What is needed
Search the material and gather each line with "menu" in it.

Data supplied
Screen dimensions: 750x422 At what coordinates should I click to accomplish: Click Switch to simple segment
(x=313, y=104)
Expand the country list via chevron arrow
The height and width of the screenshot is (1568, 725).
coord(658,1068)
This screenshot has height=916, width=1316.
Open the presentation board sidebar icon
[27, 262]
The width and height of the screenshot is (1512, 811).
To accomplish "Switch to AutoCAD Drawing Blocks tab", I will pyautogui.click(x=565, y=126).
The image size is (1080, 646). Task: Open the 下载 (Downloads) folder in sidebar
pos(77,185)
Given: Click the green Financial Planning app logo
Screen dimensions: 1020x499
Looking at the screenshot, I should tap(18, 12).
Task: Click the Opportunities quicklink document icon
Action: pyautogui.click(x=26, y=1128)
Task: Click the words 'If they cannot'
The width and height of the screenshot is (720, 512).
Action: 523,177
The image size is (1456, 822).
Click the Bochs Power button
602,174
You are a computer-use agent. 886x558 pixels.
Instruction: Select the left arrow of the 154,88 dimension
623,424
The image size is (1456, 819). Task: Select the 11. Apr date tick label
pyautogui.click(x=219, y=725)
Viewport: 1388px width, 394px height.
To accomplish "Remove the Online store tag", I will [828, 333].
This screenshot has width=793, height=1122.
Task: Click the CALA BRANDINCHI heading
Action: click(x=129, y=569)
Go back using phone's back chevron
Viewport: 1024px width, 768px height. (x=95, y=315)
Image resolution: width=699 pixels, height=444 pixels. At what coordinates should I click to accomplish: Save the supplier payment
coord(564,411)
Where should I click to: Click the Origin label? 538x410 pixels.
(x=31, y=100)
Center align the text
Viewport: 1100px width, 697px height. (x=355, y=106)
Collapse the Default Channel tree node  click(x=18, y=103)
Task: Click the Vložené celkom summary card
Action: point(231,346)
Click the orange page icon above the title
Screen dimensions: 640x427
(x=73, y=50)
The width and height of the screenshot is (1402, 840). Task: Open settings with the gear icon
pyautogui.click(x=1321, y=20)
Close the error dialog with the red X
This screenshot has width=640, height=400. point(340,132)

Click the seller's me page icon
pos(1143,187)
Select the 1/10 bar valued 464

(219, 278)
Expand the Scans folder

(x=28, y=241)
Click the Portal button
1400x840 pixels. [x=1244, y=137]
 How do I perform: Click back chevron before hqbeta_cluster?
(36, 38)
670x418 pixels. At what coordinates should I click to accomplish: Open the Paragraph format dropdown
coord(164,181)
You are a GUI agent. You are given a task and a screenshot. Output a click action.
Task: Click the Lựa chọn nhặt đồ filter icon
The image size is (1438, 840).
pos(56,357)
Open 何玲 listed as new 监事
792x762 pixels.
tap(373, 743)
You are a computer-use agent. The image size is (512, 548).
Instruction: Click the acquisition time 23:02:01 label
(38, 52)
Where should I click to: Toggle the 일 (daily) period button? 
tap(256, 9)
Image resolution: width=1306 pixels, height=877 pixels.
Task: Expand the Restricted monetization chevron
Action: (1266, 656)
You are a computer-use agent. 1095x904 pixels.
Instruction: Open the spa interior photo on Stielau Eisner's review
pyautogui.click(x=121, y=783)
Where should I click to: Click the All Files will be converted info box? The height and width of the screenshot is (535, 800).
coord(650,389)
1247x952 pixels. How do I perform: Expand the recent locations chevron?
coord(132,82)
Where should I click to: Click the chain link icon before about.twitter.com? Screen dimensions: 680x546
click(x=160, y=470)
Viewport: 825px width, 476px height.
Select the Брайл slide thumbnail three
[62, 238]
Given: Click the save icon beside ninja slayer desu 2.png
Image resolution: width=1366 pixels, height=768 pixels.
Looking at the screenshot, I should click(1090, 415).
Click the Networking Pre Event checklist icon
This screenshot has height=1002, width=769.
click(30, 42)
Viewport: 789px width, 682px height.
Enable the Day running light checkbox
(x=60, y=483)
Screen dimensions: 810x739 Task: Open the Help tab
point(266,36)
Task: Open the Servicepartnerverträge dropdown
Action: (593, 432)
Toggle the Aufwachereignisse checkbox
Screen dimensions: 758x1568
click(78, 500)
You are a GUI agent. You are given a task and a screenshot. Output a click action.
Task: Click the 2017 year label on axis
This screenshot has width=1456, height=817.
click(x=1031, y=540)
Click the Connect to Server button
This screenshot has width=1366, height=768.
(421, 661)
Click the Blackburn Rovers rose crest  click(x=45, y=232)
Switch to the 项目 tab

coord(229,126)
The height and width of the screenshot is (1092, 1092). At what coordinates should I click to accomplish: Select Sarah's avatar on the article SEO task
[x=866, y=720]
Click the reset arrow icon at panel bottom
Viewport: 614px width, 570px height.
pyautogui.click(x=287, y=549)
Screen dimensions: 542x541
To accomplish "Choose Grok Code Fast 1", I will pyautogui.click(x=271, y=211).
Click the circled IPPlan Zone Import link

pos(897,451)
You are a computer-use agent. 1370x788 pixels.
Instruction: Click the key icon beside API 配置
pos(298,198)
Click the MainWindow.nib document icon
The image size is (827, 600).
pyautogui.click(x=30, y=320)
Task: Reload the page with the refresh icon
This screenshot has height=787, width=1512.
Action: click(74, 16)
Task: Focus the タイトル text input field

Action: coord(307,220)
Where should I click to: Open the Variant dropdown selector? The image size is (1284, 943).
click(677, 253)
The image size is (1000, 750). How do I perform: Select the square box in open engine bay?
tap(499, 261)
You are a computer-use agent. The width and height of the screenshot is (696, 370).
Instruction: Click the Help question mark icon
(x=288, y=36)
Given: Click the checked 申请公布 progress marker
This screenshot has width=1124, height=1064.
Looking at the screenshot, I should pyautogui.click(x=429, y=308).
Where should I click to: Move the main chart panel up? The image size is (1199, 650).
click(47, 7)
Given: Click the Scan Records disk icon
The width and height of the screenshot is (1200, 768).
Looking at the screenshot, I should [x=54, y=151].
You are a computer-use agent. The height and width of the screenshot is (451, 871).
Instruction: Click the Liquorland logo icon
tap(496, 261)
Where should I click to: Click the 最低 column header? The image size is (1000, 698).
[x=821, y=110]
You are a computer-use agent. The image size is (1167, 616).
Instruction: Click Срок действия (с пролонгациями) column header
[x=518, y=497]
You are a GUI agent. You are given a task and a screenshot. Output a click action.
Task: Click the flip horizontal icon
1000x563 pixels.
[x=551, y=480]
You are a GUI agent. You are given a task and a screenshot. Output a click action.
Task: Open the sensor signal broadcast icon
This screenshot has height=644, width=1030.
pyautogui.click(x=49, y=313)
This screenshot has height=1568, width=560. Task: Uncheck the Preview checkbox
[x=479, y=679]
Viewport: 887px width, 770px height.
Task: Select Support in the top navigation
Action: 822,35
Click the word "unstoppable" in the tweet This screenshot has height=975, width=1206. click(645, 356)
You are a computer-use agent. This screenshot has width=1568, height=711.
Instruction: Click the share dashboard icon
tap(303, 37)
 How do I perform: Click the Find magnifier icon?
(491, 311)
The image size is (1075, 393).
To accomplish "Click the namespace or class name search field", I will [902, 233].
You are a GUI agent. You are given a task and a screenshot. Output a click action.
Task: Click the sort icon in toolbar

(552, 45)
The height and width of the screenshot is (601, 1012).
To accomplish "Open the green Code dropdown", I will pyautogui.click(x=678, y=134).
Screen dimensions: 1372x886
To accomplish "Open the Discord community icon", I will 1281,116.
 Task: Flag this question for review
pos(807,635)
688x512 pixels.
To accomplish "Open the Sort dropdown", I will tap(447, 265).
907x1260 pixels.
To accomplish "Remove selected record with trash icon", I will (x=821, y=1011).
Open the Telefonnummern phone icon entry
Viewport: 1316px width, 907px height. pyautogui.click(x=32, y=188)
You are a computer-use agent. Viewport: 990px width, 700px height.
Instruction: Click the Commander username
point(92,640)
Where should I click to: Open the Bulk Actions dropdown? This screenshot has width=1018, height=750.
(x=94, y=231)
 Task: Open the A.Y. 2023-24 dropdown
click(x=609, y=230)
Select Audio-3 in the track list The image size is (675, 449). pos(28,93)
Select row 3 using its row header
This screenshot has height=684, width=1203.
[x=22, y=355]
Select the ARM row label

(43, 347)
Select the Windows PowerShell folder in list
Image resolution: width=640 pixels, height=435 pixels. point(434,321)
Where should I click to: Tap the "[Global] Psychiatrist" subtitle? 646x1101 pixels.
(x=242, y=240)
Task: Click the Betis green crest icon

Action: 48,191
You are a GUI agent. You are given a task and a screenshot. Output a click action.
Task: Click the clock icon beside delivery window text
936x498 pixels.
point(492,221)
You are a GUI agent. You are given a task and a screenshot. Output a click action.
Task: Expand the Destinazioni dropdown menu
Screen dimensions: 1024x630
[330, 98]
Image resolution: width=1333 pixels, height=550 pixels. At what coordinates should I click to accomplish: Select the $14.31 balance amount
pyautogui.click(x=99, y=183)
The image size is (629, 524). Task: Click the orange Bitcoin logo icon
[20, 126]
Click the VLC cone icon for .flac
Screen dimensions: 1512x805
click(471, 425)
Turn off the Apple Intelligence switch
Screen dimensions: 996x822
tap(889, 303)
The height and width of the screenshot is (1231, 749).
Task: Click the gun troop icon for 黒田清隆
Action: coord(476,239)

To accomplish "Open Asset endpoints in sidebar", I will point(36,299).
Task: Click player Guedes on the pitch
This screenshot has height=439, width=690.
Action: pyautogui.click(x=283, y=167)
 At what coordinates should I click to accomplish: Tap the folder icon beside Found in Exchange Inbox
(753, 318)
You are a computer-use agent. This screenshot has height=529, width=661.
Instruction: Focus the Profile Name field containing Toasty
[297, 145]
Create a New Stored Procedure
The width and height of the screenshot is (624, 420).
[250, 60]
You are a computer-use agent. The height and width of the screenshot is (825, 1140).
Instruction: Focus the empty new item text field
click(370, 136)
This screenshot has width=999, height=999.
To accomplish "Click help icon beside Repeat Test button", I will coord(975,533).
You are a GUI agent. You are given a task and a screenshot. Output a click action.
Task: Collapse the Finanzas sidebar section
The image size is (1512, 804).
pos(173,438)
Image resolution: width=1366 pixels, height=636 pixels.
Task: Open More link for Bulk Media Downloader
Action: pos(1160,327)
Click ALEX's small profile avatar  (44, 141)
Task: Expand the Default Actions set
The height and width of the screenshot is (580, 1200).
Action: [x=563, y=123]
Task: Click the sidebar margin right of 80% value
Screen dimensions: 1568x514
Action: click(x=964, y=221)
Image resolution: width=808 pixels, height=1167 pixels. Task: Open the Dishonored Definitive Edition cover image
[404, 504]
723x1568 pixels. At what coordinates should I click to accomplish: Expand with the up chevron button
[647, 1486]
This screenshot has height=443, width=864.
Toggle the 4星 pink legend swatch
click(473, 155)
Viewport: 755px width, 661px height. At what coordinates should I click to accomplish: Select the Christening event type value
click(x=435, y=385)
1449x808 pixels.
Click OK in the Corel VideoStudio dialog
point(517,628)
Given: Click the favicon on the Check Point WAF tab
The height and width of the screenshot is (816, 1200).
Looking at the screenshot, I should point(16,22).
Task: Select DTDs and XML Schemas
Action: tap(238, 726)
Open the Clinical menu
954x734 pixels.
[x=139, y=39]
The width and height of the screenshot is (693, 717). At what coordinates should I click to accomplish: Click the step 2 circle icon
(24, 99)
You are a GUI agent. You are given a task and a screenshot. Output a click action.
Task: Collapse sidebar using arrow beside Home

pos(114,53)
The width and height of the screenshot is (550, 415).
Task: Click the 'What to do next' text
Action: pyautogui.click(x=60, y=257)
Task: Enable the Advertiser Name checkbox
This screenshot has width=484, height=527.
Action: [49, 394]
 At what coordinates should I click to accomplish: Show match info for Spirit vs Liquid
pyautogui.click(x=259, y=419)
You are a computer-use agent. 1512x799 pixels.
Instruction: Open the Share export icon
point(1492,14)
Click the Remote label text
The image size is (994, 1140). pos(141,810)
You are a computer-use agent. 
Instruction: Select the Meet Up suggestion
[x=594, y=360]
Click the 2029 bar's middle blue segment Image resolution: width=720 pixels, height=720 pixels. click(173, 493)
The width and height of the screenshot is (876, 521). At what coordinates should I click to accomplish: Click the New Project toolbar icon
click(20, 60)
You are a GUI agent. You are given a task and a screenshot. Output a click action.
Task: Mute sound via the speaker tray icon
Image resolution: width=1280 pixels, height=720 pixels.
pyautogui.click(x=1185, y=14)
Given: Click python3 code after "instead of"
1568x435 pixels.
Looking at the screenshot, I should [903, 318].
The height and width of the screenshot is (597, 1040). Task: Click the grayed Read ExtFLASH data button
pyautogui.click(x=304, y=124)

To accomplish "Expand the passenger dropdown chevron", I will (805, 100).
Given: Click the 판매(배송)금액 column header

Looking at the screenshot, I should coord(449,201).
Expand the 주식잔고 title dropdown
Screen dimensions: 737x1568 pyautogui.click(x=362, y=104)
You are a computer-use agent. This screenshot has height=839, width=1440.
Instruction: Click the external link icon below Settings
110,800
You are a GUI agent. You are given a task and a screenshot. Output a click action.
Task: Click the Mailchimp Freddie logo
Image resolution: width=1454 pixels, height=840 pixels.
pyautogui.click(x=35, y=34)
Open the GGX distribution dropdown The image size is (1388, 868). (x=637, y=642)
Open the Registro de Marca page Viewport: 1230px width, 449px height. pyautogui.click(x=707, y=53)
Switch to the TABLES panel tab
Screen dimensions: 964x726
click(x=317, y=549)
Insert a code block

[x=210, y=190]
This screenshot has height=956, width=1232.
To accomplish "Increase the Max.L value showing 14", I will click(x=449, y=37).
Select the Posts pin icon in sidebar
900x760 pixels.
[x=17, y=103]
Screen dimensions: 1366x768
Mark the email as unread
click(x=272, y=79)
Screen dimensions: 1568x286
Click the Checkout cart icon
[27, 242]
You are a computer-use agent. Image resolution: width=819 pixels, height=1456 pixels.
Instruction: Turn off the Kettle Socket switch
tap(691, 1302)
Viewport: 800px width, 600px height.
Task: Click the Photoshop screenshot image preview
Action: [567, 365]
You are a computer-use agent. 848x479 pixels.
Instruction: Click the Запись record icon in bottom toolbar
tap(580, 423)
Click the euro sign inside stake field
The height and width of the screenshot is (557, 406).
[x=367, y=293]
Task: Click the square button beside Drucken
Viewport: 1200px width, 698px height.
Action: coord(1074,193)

Response
Task: Expand the Destinazioni dropdown menu
Open the Clinical menu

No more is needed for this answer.